Code Review Process Update

Thank you everyone for providing feedback on the Code Review RFC. We received 190 comments on the GitHub issue, which are summarized in this document.

The LLVM Foundation Board of Directors reviewed the feedback from the community and while we agree with many concerns regarding missing features and adjustments to make, we believe that the LLVM Project should move to GitHub Pull Requests for code review. We have set the transition date to October 1, 2023 in order to provide adequate time to address some of the concerns and provide the community with enough time to transition.

Before we get into some of the rationale for that decision we would like to acknowledge and say thank you to Google and all the Google engineers that have worked on maintaining Phabricator for the past 10 years. Phabricator is a critical part of the LLVM project and has really allowed the project to grow in ways that weren’t possible with the original email based code review process.

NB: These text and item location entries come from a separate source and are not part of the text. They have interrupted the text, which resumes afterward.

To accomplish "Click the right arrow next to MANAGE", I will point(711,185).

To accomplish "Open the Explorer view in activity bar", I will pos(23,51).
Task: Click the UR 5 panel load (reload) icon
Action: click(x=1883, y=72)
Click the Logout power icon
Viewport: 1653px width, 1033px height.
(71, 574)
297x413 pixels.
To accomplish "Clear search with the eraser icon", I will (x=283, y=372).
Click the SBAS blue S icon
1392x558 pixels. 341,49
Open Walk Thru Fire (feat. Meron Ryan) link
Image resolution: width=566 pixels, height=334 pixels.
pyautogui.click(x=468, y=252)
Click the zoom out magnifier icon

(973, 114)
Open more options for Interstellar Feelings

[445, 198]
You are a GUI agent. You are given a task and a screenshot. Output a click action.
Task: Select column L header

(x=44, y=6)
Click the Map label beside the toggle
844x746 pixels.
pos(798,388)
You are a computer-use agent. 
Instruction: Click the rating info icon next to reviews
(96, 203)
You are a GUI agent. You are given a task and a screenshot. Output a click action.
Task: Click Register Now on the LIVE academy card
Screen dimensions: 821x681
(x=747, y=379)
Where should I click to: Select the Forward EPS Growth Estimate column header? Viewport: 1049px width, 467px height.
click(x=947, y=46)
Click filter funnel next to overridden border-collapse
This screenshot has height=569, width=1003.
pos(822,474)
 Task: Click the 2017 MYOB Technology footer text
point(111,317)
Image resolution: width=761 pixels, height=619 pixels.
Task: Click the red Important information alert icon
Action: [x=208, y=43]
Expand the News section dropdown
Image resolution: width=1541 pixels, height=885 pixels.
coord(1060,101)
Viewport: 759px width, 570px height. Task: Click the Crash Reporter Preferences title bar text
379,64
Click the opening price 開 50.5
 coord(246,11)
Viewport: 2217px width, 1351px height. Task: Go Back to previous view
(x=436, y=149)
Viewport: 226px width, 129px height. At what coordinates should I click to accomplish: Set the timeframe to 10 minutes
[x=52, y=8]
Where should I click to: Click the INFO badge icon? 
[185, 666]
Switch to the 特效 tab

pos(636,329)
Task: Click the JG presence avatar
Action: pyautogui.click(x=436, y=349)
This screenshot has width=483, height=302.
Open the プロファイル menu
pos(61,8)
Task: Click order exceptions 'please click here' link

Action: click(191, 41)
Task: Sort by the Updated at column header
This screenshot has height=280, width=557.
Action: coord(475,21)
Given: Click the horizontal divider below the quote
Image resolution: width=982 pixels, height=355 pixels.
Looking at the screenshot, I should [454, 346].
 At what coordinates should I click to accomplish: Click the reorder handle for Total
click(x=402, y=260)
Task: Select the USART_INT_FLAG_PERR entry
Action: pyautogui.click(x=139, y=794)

Unfortunately, Phabricator is reaching “end of life”, and we need a new solution. Phabricator is no longer maintained upstream, and it is breaking down as the software ecosystem continues to evolve (e.g. with new versions of PHP). Furthermore, as the LLVM Project continues to grow, we need to continue to evaluate the tools we are using to ensure that they are able to support us for the next decade, as well as serve the next generation of LLVM developers who will join the project in the future.

After evaluating many options, GitHub Pull Requests appears to be the best code review tool for the future of the LLVM project. There are many positive qualities to GitHub Pull Requests: it is a ubiquitous tool that is familiar for new and existing contributors, it has third party hosting, it is easy to integrate with CI and other forms of automation, and it allows us to easily enforce developer policies that allow us to scale as the number of contributors to the project continues to grow.

That said, we have heard your concerns and acknowledge that GitHub Pull Requests are not an exact replacement, and does not provide all the features that Phabricator has. For example, the Phabricator user interface seems to be preferred by the community, it offers “Stack Reviews”, allows you to comment on lines outside of the changed code, and has better automatic subscriptions.

Despite the challenges, we need to get off of Phabricator, and the “must have” developer workflows are already supported by GitHub. We don’t feel that the remaining deficiencies with GitHub Pull Requests overcome benefits of moving to Pull Requests have - but we do think it is important to try to improve the workflows and know it is important to give time for auxiliary workflows to adapt. To do this, we set the target transition date to October 1, 2023. Allowing over a year should provide enough time to adapt, and time to find workarounds/solutions for at least some of the deficiencies that remain.

The next steps now for the community are to tackle some of the Recommended Action Items in the Infrastructure Working Group’s summary of the Code Review RFC. Tom Stellard will be creating a project in GitHub and some issues to track these initial action items. If you have other ideas or things that we should do before the transition, please file an issue so we can track it in the project. If you see an issue that you can help with, please get involved. The more people that help, the smoother the transition will go.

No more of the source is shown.